EDIT: I can be more specific. People have been constantly talking about
Netflix and Verizon in the past year with regard to Net Neutrality, but in
fact Netflix was being asked to behave as a big player and to help pay for the
costs of running the network. Whether they should be paying for peering is out
of scope for net neutrality, it's completely distracting. On a fully neutral
net, the traffic from Netflix could kill your visits to HackerNews and
PornHub, based on sheer volume. Network operators, though I agree they should
have been expanding capacity, took action to ensure the network continued
working for everyone.

If we had municipal internet _and_ neutrality, you would have a situation
where the burden to expand network capacity is on taxpayers, and whoever
shoves the most packets into the core network can dominate everyone.

The Internet would stop working immediately.

I'm certainly not arguing _against_ regulation, I'm arguing against the
naivete` of 100% neutrality. There is no greater friend to a small upstart in
a garage than network prioritization, but because you rarely have a network
service which is _intended_ to be a service provider in your garage, arguments
related to this don't much hold water.

It's frustrating for me because I largely agree with the intent and am on the
same side as people pushing neutrality, but it's a term which has come to mean
nothing and is largely talked about and criticized by people who do not know
how to run a computer network. :/

________________________________________

WHAT TO DO:
1. In the comment on net neutrality, what was Netflix being asked to help pay for?
2. Repeat the part of the net neutrality comment that begins at the words "The Internet would" and stops after the words "much hold water.".

GIVEN DATA:
________________________________________

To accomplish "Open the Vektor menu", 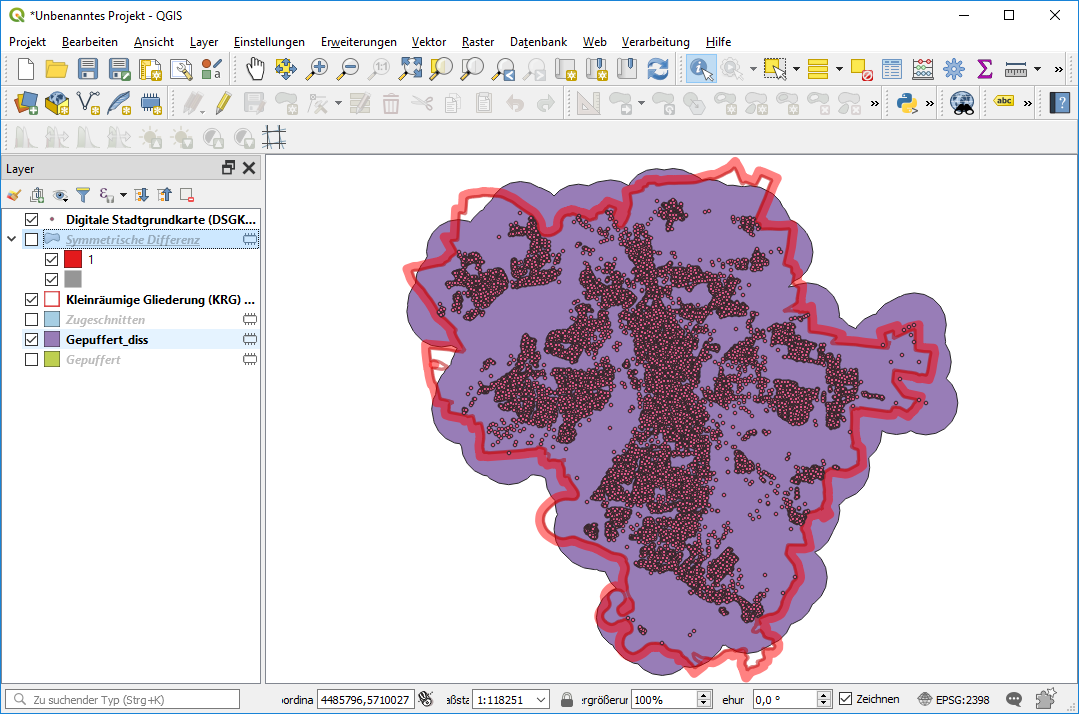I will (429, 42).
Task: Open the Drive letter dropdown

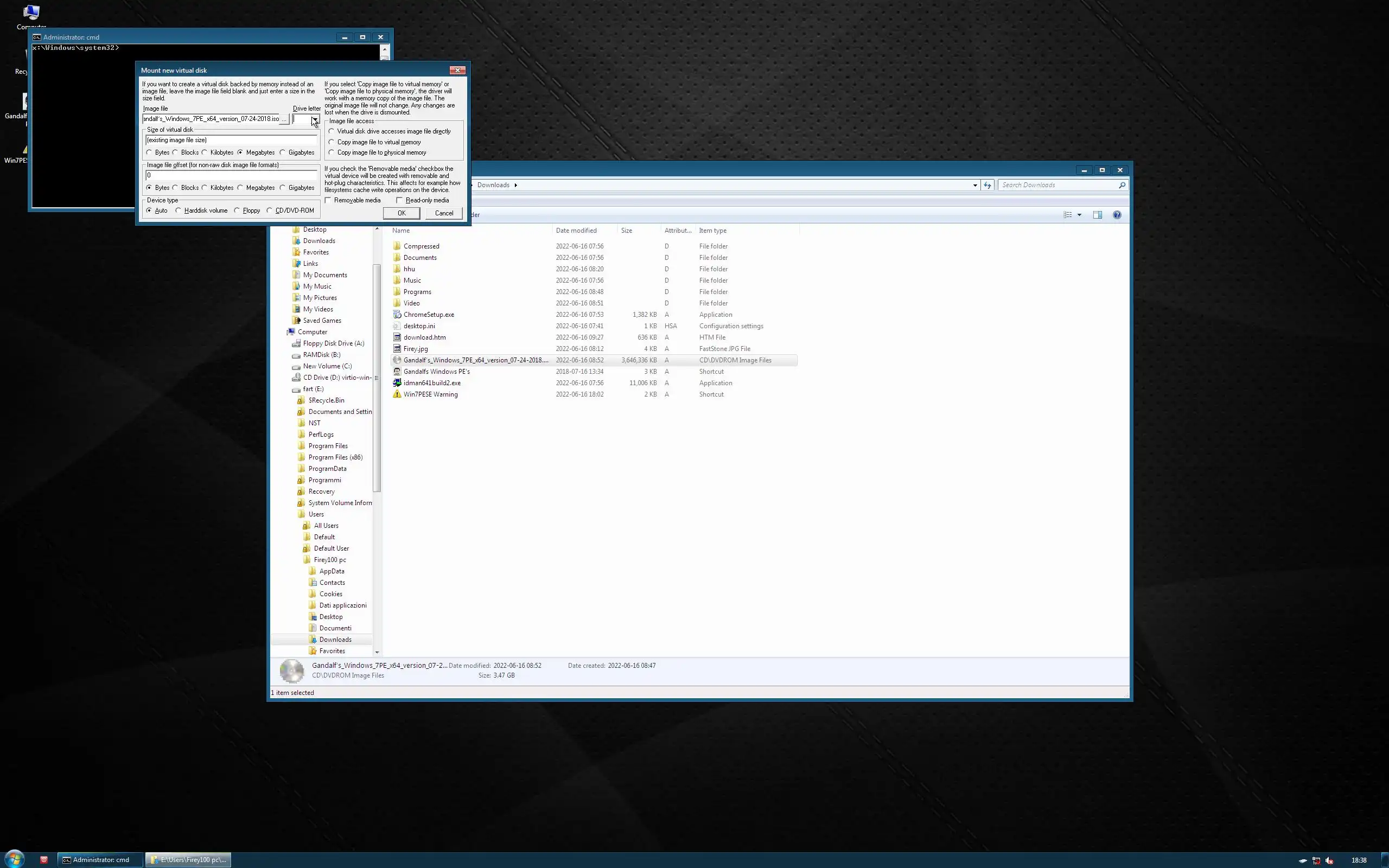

________________________________________

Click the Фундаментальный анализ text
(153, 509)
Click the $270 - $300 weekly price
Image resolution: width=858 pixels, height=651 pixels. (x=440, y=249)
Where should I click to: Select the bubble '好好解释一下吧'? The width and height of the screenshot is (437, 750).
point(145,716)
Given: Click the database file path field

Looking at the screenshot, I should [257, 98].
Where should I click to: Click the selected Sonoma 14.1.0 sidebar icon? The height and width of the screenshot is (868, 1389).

________________________________________

ANSWERS FOR THE EXERCISE:
1. Netflix was being asked to help pay for the costs of running the network.

2.
The Internet would stop working immediately.

I'm certainly not arguing _against_ regulation, I'm arguing against the
naivete` of 100% neutrality. There is no greater friend to a small upstart in
a garage than network prioritization, but because you rarely have a network
service which is _intended_ to be a service provider in your garage, arguments
related to this don't much hold water.